Antes de jurar
Es común que un presidente saliente empiece a perder presencia, aunque no poder, a partir del momento en que un nuevo mandatario gana las elecciones. Lo que hemos visto desde el pasado 1 de julio, cuando Andrés Manuel López Obrador obtuvo la votación que lo hizo presidente electo y que le da mayoría absoluta en la próxima legislatura, no tiene, sin embargo, ningún precedente. Enrique Peña Nieto parece haber sido borrado literalmente de la escena política, no sólo por decisión propia sino por una mayor capacidad de la autoridad entrante para tomar control de la agenda política nacional.
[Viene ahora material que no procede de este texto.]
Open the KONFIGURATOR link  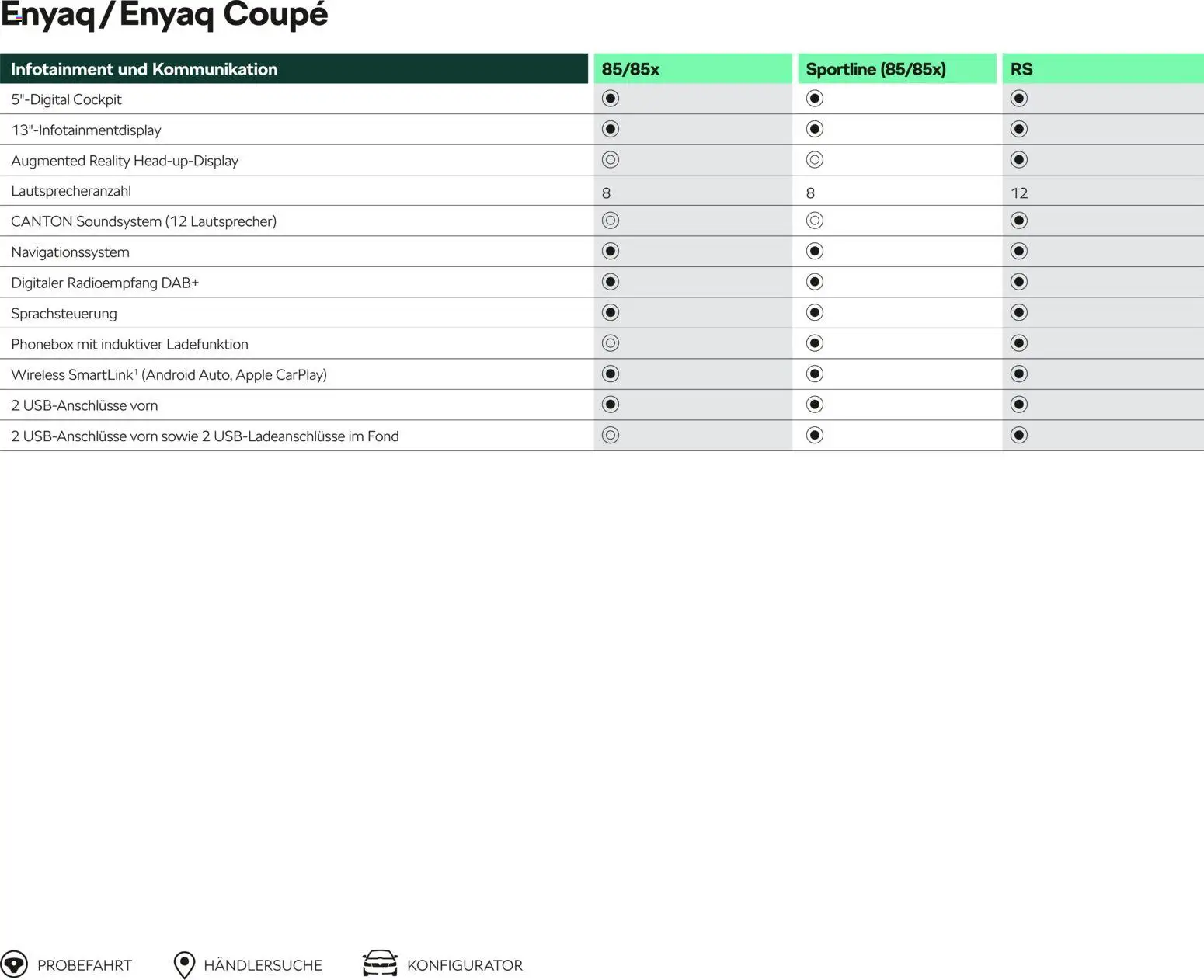pos(465,965)
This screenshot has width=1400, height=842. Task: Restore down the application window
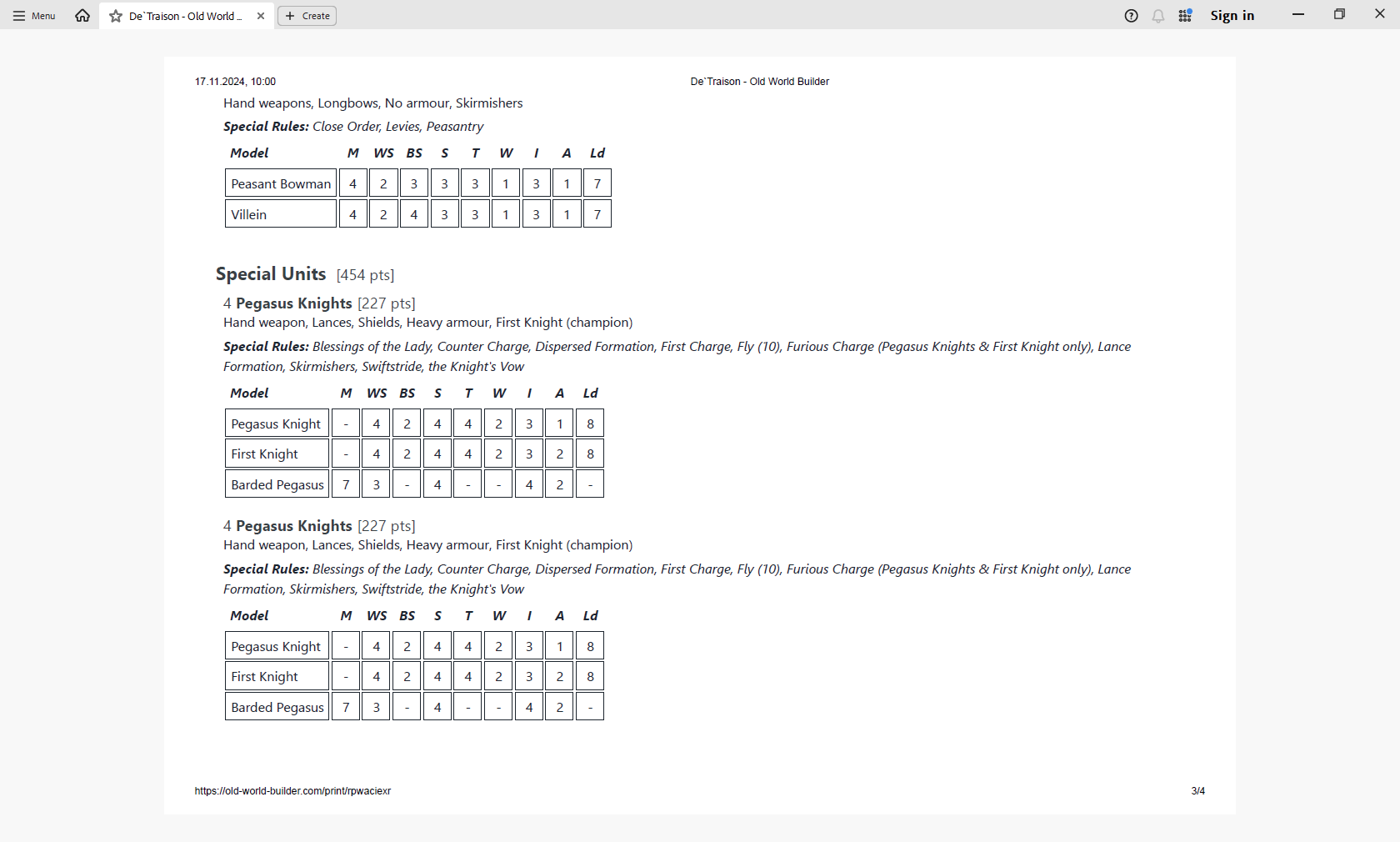pos(1339,15)
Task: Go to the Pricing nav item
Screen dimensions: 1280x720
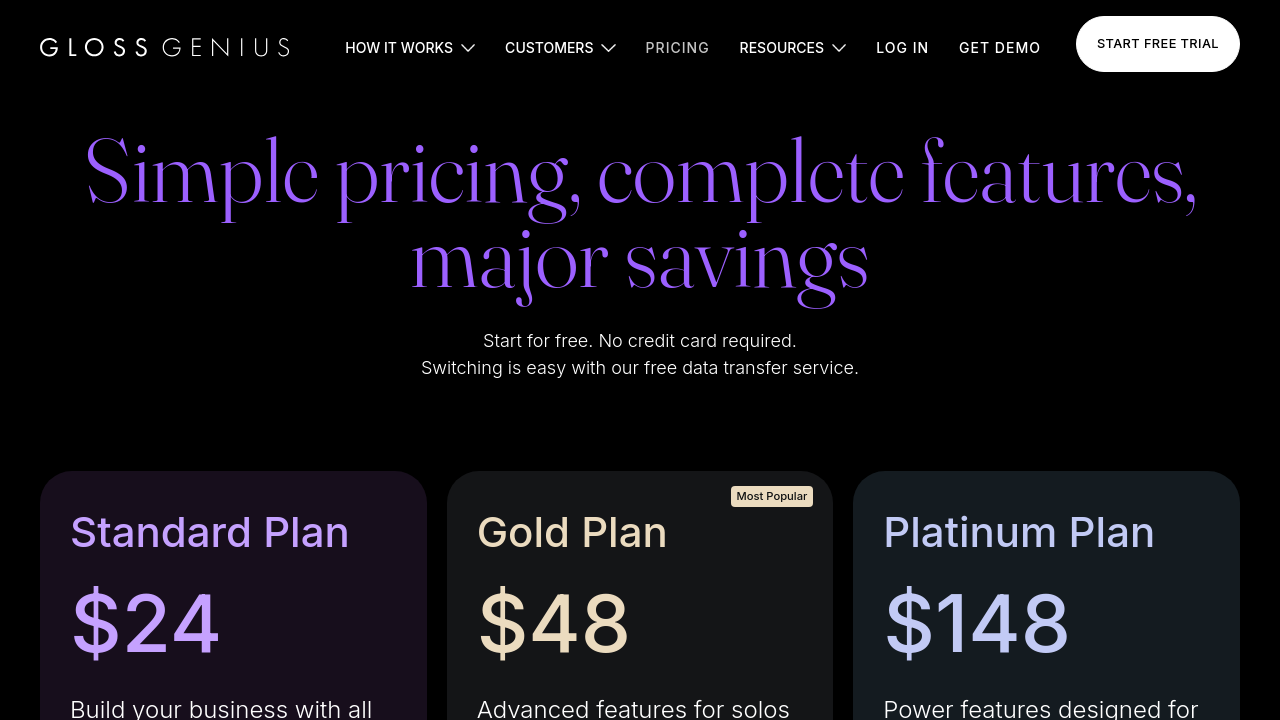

Estrictamente hablando el gobernante en funciones retiene todos sus poderes constitucionales hasta la media noche del 30 de noviembre. El ejemplo más notable lo vimos en 1982, cuando José López Portillo declaró un control generalizado de cambios y estatizó los bancos nacionales el 1 de enero, a tres meses de que Miguel de la Madrid, su sucesor, tomara el poder. Este último no pudo más que ver con angustia cómo el mandatario en funciones tomaba medidas que tendrían efectos muy negativos para su gobierno. Pero no dijo nada. Conocía muy bien las reglas del juego. El presidente mandaba hasta el último momento.
No ha sido así con Peña Nieto. Quizá agobiado por una derrota apabullante, tal vez con el afán de facilitar las cosas a su relevo en el cargo, ha permitido que López Obrador tome el escenario central y quiera incluso adelantar las medidas que habrá de aplicar.
Quizá sea inevitable. Las reglas del sistema han cambiado. De la Madrid le debía la presidencia a López Portillo. López Obrador la logra a pesar de Peña Nieto. El nuevo gobernante, por otra parte, ganó la elección afirmando que todo estaba mal en el país y que iba a cambiar todo hasta lograr su soñada cuarta transformación de la república.
Lo que preocupa es que México no se puede reinventar cada sexenio. Es cierto que enfrenta una crisis de violencia e inseguridad pública que comenzó en el sexenio de Felipe Calderón, pero también es verdad que la economía está estable y creciendo, a ritmo lento, pero creciendo. Quizá el problema principal es la corrupción, pero las políticas que ha adelantado López Obrador, como disminuir los sueldos de los altos funcionarios, despedir al 70 por ciento de los trabajadores de confianza del gobierno y dispersar las oficinas gubernamentales por todo el territorio nacional, no generan condiciones para combatir la corrupción. Quizá incluso las reducen.
Peña Nieto no ha querido meter las manos. No ha hecho declaraciones que se opongan a lo que dispone su sucesor. Entiende que el PRI, que en algún momento fue el partido hegemónico, se ha visto reducido a una condición meramente testimonial. En el Congreso que comenzará sus funciones el próximo 1 de septiembre no tendrá la fuerza para evitar ninguna medida impulsada por Andrés Manuel, aun cuando el tabasqueño todavía no haya tomado el poder.
López Obrador, mientras tanto, se muestra verdaderamente engolosinado. No quiere esperar los tiempos para asumir el cargo y empezar entonces a gobernar. Ha comenzado a preparar el campo para sus reformas con declaraciones todos los días. A partir del 1 de septiembre su bancada en el Congreso impulsará las medidas legislativas que él ordene desde su casa de campaña convertida en sede de un gobierno alterno. A López Obrador le está tocando ser presidente de la República antes incluso de jurar el cargo.